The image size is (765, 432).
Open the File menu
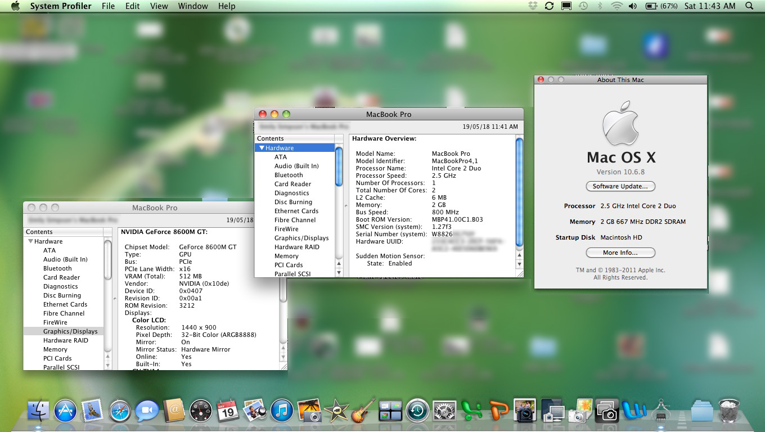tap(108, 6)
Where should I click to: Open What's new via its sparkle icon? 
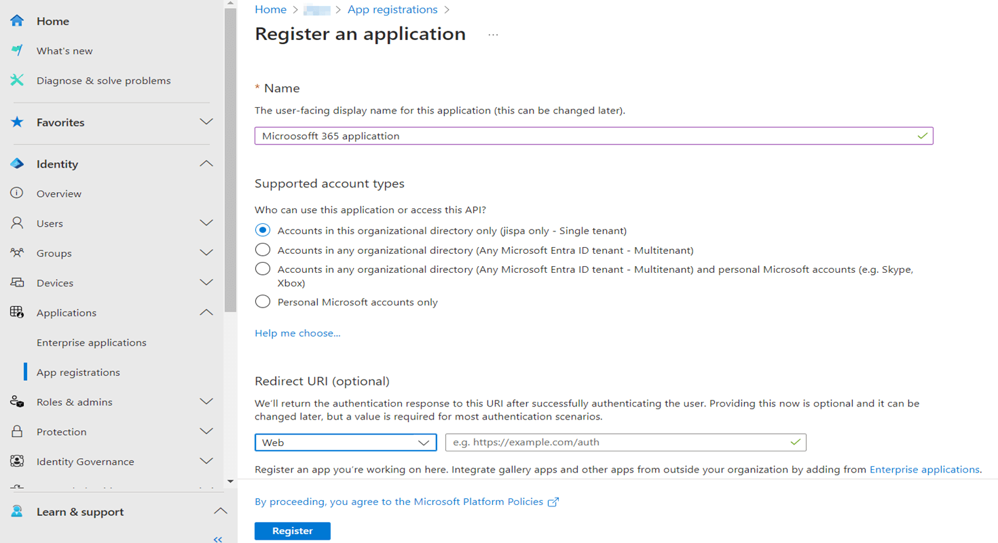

==

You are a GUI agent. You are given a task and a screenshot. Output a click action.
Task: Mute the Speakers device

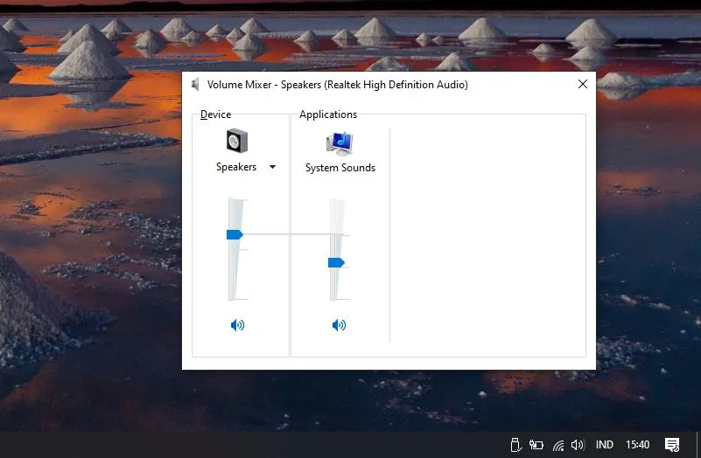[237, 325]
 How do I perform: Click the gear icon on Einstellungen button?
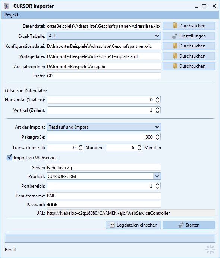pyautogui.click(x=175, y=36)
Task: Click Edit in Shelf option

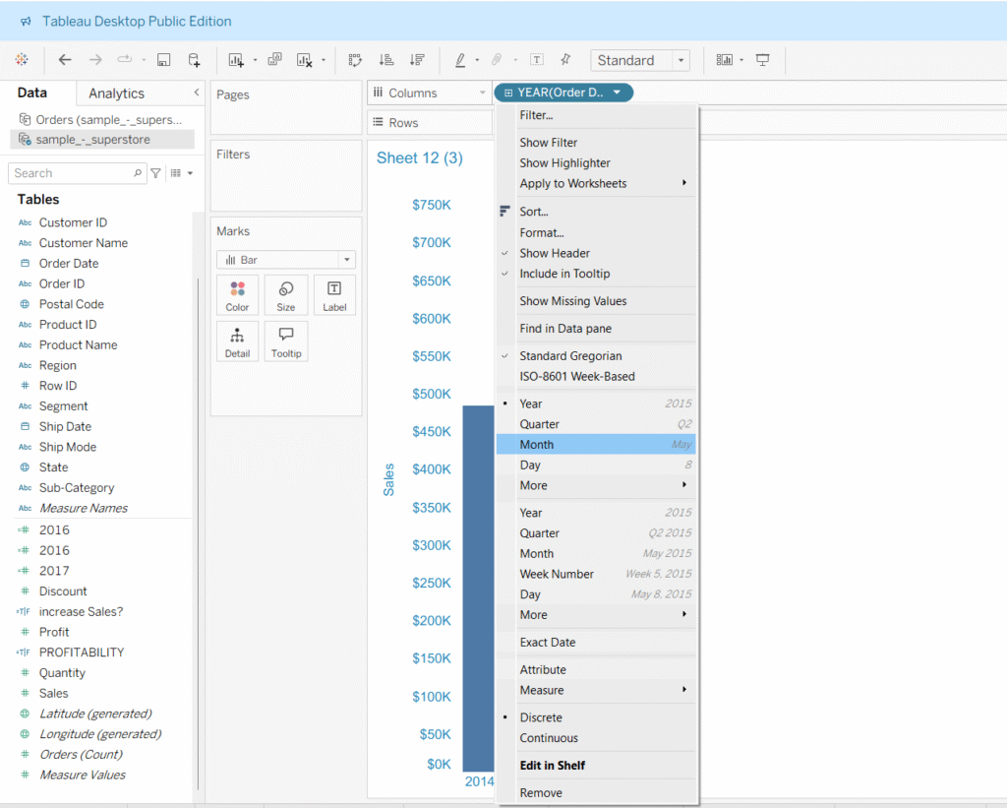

#### Prompt
The material above holds pictures; leave them out and set down exactly the lines from the line with "How do I perform: Click" to the line with "Task: Click Edit in Shelf option", both included.

#### Response for this exercise
 How do I perform: Click the gear icon on Einstellungen button?
pyautogui.click(x=175, y=36)
Task: Click Edit in Shelf option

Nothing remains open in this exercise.